* _HOW TO COMPLETE THIS TASK_
Exercise in exact copying: restate word for word only the lines below from the one containing "The image size is (456, 263)." through the one containing "Screen dimensions: 477x425", omitting any pictures.

:: PROVIDED DATA ::

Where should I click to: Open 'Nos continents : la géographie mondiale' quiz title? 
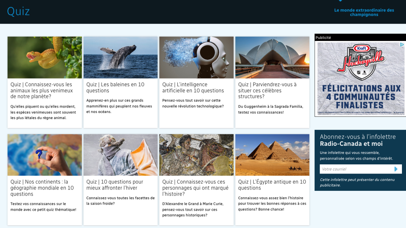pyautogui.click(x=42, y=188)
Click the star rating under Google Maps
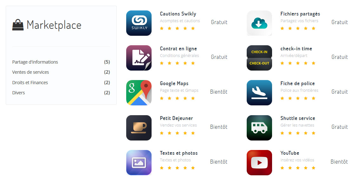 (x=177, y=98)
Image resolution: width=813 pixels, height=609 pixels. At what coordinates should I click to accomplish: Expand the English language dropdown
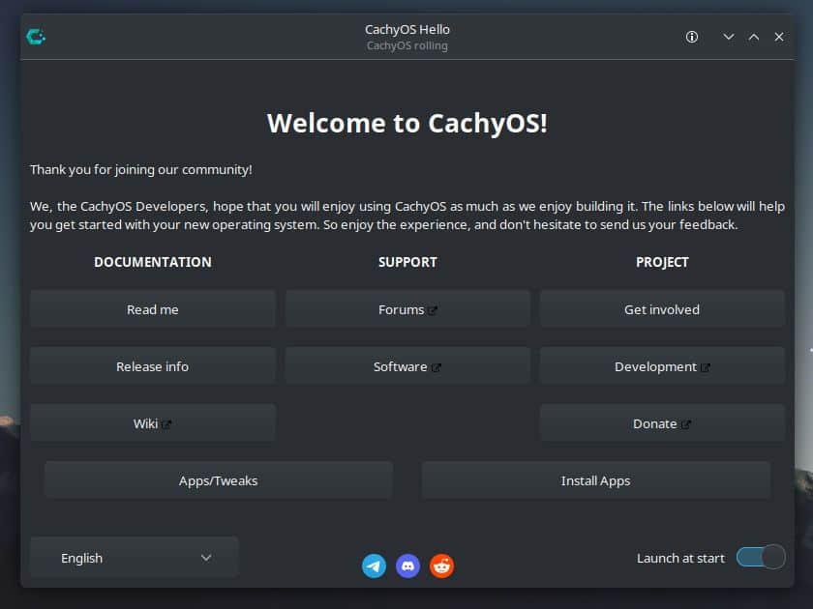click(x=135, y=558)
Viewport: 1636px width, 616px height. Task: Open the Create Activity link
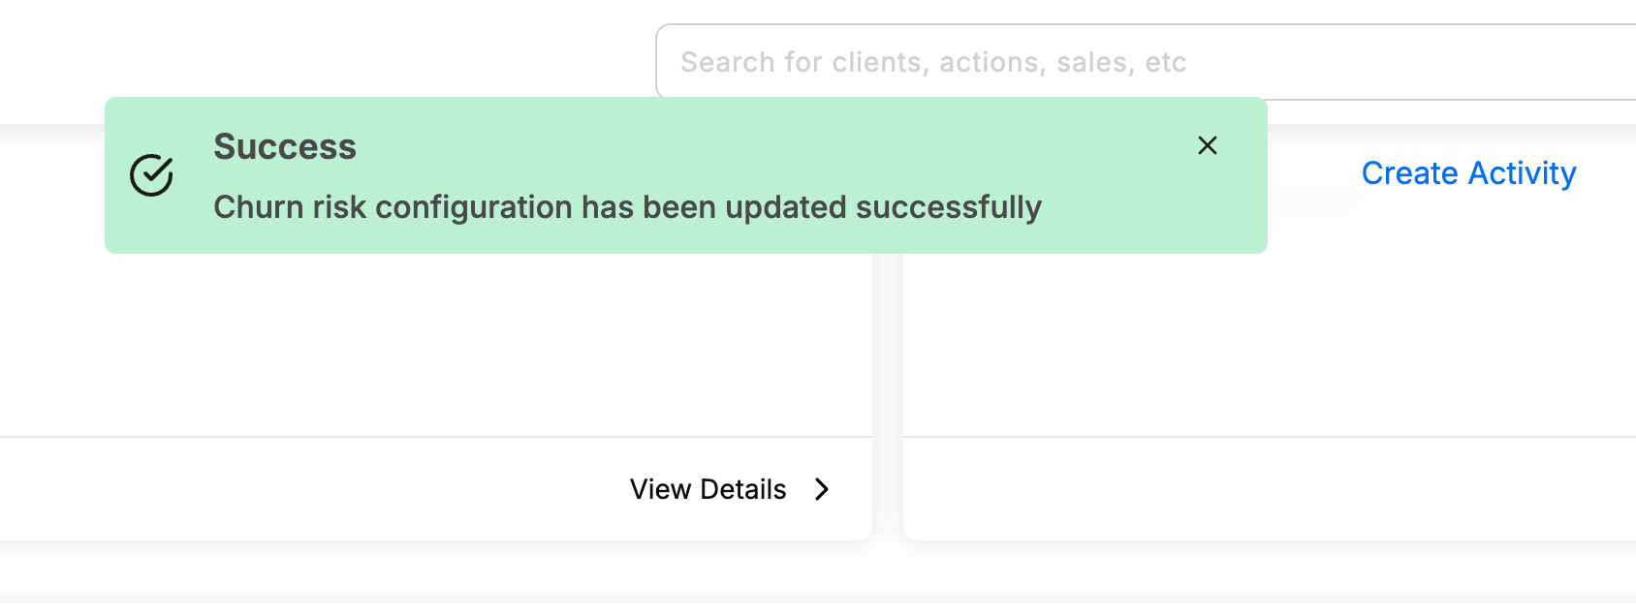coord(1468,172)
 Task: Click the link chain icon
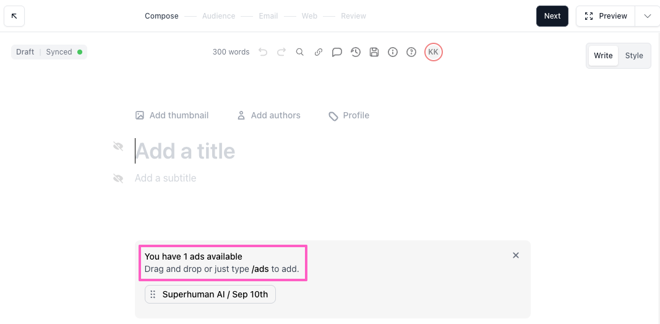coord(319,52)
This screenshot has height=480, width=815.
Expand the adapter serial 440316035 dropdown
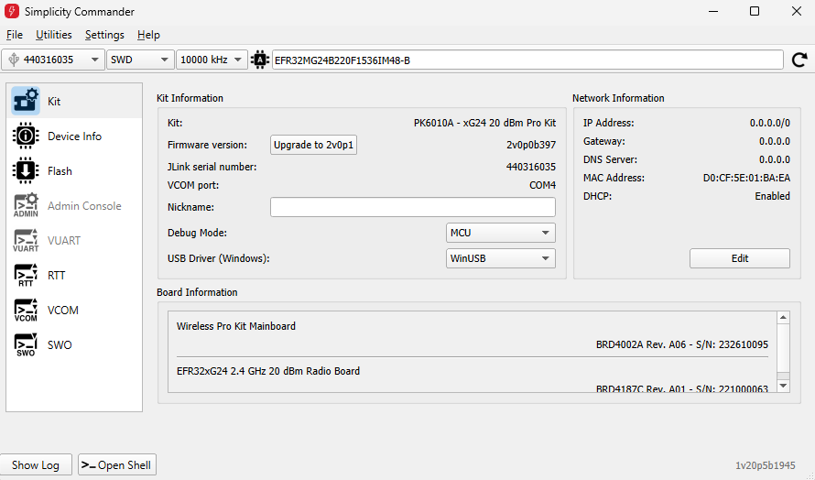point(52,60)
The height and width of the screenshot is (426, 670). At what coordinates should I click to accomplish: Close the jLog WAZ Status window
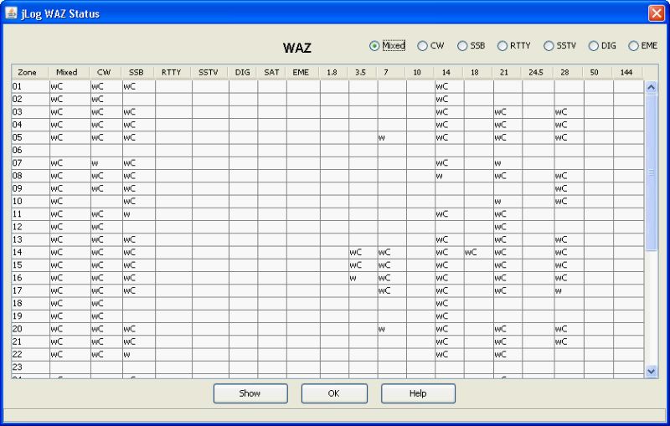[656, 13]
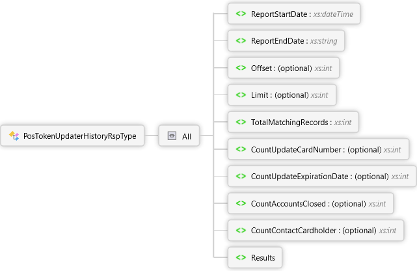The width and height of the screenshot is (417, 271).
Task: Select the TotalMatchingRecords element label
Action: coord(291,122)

:::
:: PROVIDED DATA ::

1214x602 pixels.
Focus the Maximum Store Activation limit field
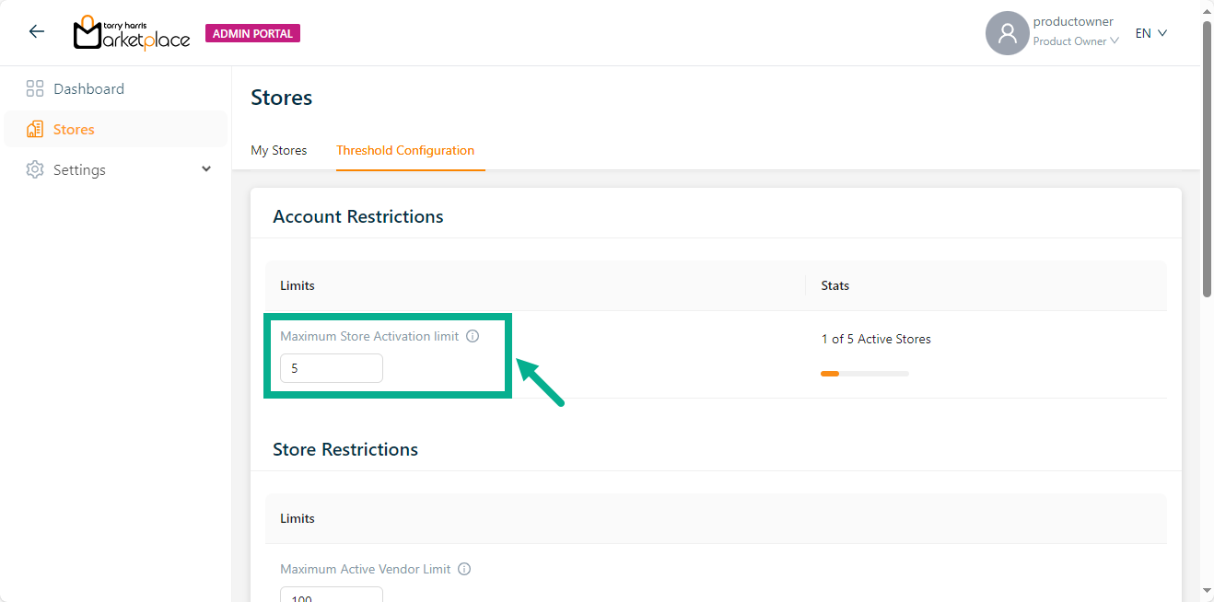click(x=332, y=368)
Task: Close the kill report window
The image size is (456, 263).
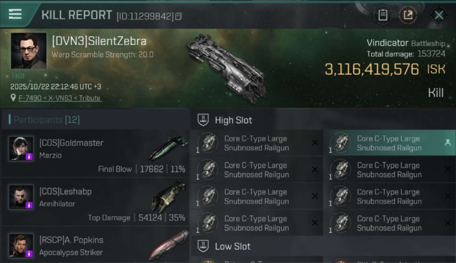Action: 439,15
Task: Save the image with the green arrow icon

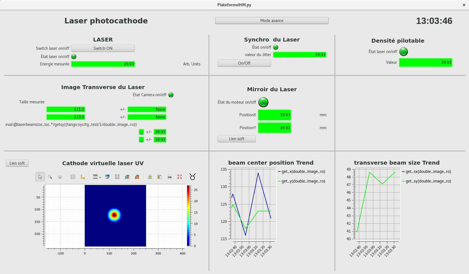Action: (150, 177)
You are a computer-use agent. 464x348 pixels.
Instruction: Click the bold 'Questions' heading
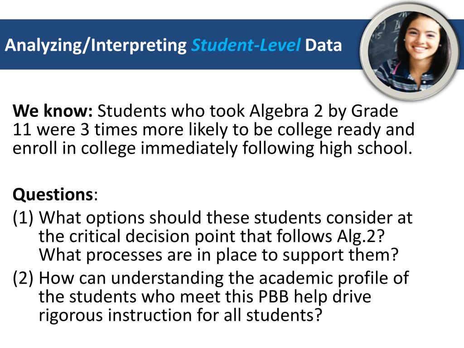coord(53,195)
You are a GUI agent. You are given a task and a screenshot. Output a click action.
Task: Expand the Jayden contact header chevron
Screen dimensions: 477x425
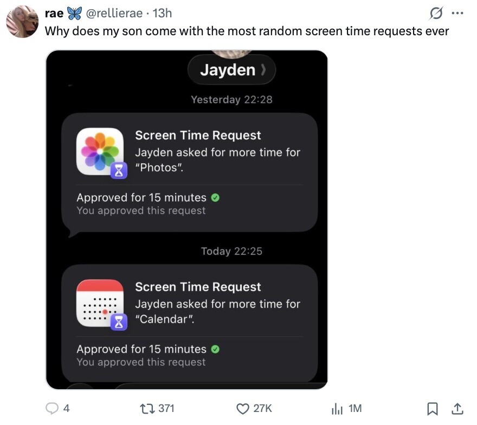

:::

* _ANSWER BELOW_
The image size is (456, 263).
Action: 439,15
Task: Save the image with the green arrow icon

Action: (150, 177)
You are a computer-use agent. 464x348 pixels.
Instruction: Click the bold 'Questions' heading
coord(53,195)
You are a GUI agent. You are given a task and a screenshot. Output a click action.
Task: Expand the Jayden contact header chevron
Screen dimensions: 477x425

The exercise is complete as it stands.